__What this task involves__:
Report back every line below that carries the word "field".
************
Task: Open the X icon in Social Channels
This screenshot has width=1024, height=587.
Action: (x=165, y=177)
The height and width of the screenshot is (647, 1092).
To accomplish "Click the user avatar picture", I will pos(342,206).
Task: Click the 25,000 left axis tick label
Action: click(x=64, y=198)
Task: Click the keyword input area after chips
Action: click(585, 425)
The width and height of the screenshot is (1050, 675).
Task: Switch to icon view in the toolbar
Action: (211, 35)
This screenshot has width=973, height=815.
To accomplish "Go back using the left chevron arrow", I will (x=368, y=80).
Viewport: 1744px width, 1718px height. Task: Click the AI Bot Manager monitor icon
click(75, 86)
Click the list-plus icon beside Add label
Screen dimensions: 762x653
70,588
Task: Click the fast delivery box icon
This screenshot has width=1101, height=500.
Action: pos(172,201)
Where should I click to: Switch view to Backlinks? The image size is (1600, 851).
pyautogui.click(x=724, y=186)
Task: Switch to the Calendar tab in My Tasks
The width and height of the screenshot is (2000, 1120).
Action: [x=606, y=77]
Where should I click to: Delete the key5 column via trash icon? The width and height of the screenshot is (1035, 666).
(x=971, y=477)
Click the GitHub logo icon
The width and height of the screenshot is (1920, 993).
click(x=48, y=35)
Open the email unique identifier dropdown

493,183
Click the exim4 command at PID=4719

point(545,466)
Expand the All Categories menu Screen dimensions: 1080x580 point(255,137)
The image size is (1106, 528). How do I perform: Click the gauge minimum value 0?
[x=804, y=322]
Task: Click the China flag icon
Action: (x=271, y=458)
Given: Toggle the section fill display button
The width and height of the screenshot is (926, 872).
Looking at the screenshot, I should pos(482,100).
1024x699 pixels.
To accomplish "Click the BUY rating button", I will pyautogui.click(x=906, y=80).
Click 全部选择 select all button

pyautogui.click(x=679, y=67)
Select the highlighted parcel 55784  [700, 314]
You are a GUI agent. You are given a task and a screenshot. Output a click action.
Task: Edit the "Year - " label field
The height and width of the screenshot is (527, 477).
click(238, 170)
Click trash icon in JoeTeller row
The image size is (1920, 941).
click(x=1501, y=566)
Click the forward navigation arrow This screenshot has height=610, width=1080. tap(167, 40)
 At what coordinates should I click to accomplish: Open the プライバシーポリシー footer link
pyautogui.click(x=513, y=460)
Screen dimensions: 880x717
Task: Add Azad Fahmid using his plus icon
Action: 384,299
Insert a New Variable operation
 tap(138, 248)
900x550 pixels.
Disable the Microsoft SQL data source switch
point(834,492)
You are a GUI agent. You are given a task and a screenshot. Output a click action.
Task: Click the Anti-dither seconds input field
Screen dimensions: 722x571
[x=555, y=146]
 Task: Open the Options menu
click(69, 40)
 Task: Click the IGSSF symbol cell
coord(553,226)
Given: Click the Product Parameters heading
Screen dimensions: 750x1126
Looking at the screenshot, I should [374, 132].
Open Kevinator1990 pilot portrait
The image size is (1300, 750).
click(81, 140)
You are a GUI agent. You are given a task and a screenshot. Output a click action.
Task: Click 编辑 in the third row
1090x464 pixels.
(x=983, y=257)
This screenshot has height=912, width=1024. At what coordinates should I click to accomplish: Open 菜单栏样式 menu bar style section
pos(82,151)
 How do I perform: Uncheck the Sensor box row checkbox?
************
__Response area__:
Task: Edit the "Year - " label field
Task: Click the Anti-dither seconds input field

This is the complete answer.